Ambitious EU targets for green hydrogen
As published in PV Magazine December 2023
The pivotal role of green hydrogen in decarbonizing the economy is unquestioned, but how should projects be sizing electrolysers and green electricity supply? Everoze Partner Alexia Chappond describes several scenarios taking shape in projects that are currently under development.
The European Union has decided to drastically reduce greenhouse gas emissions and increase green hydrogen production. The target is the local production of 10 million tons of renewable hydrogen (as well as imports of 10 million tons) per year by 2030. In 2022, Europe produced only 16,000 tons of hydrogen from water electrolysis, according to the European Hydrogen Observatory, and not all of that was powered by green electricity.
To be considered green, hydrogen must be correlated with the generation of green electricity. How can green hydrogen projects secure enough green electricity? This becomes a question of sizing the electrolyser and securing green electricity input at the same time. Until 2030, regulations stipulate a monthly correlation with the generation of renewable energy, but after 2030, this will have to become hourly.
Green grid power
It is possible to just design an electrolyser project and buy the green electrons from the grid. That is simply a matter of finding an electricity supply contract with a major company that has good offers for green electricity. That appears straightforward enough but the price of the electricity becomes decisive given energy can represent more than half of the levelized cost of hydrogen (LCOH).
In 2020, the price of hydrogen was estimated to have been between €2.50 ($2.71)/ kg and €5.50/kg, for renewable hydrogen, and €2/kg for the fossil-fuelled form of the energy carrier. Since then, the price of natural gas has increased, but the difference is still significant, and projects are struggling to decrease their costs and become more competitive.
It is possible to negotiate more competitive electricity prices using one or more power purchase agreements (PPAs) but green PPAs have to be backed by new renewable energy assets, which is quite a challenge. Everyone wants to secure their electricity prices but more importantly, the European Commission doesn’t want electrolysers adding stress to the power grid. Green H2 production could represent 14% of European Union electricity consumption by 2030 (around 500 TWh) if European Union targets are reached. It is important that electrolysers don’t increase demand at peak times. Hydrogen will only be considered green if the electrolyser is fed by newly built renewable energy assets.

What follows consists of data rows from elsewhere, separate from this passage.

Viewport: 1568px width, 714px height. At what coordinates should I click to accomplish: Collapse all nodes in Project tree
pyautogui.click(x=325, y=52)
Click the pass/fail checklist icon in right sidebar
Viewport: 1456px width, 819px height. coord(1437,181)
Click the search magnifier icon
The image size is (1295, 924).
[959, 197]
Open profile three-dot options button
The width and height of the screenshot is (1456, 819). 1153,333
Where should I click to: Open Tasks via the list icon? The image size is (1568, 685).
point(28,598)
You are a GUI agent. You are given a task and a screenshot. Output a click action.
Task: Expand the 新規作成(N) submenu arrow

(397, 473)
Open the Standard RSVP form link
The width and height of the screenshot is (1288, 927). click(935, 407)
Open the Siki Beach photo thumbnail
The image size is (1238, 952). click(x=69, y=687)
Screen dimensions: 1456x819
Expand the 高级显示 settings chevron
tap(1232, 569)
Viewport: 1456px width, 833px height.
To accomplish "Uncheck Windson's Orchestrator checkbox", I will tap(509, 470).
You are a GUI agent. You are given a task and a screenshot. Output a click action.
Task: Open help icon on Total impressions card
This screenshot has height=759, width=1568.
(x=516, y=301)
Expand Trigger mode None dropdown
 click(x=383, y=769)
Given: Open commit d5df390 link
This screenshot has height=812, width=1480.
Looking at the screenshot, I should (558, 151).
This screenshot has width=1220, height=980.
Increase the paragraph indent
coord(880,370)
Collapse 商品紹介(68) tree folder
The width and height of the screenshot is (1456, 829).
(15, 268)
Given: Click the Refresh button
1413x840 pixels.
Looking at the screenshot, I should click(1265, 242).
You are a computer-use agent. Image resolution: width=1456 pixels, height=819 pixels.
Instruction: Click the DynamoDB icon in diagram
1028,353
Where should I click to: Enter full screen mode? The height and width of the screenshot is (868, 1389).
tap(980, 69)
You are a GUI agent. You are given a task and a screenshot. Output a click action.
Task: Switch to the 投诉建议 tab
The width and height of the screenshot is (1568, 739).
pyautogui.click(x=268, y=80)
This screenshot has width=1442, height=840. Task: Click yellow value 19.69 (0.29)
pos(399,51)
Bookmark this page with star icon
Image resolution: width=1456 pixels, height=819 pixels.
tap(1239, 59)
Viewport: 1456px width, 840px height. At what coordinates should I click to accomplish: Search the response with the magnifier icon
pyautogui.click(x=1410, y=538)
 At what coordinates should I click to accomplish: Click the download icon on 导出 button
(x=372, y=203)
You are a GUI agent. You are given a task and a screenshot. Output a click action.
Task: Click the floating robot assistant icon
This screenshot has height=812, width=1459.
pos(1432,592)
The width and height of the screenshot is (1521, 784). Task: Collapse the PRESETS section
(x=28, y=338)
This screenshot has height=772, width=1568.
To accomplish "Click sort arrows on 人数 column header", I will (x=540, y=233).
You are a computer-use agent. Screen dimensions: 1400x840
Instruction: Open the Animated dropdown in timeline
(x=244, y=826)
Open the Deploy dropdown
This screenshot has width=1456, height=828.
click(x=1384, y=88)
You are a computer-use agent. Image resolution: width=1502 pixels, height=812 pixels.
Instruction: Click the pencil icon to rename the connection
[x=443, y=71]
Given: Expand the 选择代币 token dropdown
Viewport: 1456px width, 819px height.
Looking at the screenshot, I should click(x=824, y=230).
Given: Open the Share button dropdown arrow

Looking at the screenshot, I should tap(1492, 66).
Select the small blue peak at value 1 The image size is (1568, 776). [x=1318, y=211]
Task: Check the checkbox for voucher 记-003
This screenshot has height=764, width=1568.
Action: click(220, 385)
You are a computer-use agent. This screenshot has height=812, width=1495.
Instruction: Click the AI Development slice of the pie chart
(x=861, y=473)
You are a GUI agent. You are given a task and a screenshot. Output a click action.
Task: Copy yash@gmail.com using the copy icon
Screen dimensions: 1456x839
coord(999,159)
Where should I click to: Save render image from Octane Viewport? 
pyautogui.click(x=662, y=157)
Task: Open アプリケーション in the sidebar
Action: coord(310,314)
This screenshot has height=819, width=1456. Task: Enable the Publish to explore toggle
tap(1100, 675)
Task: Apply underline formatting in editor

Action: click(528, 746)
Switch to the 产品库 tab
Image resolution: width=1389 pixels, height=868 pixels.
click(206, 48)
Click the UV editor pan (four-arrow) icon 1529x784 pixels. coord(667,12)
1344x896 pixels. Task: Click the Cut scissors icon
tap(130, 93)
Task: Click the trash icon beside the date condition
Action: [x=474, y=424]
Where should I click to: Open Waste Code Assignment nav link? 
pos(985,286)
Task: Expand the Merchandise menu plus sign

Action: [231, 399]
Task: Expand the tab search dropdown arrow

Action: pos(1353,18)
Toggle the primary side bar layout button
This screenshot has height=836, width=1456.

This brings us to the last option: to design and build renewables assets specifically for electrolysers. This may sound like the best technical option but it will trigger a combination of financial risks with large amounts of capital expenditure (capex) that have to be invested at the same time and different development timelines needing to converge on the same commissioning date. This is the way to control the electricity price and the availability of given facilities. It also makes it possible to secure an offtake for RE production and reduce the risk of grid-related electricity curtailment.
The choice of RE sources, mix, and location will also determine the size and utilization rate of an electrolyser. While the capex costs are fixed, regardless of how long the electrolyser operates, it is essential to optimize the system as a whole. That is a financial calculation but obviously it is not possible to design RE assets to cover the maximal production of an electrolyser every hour.
Solar and wind are often complementary for shorter and longer periods, as solar production is higher during summer and available during the day, while wind is often higher during winter and at night. Other opportunities lie in hydropower plants. Hybridized electricity generation will average out the load factor and reduce seasonal variability and intermittency in hydrogen production.
Another consideration is whether green hydrogen production is going to fulfil the needs of the off taker. While it is possible to simply sell whatever green hydrogen is produced, many clients may have a specific demand pattern. This means that in addition to all the complexity mentioned above, production output will still need to be modulated. If a client needs hydrogen when it is not being produced, hydrogen storage significantly increases costs, so ensuring optimal sizing requires care.
A green electrolyser project is not as simple as a renewable energy project; it is not only about pushing green electrons to the grid. It is a multifactor puzzle that will require many iterations and a holistic approach to coordinate electricity generation, hydrogen production, and consumption. Resolving the complexity of green hydrogen projects will be necessary to progress to the next stage of the energy transition.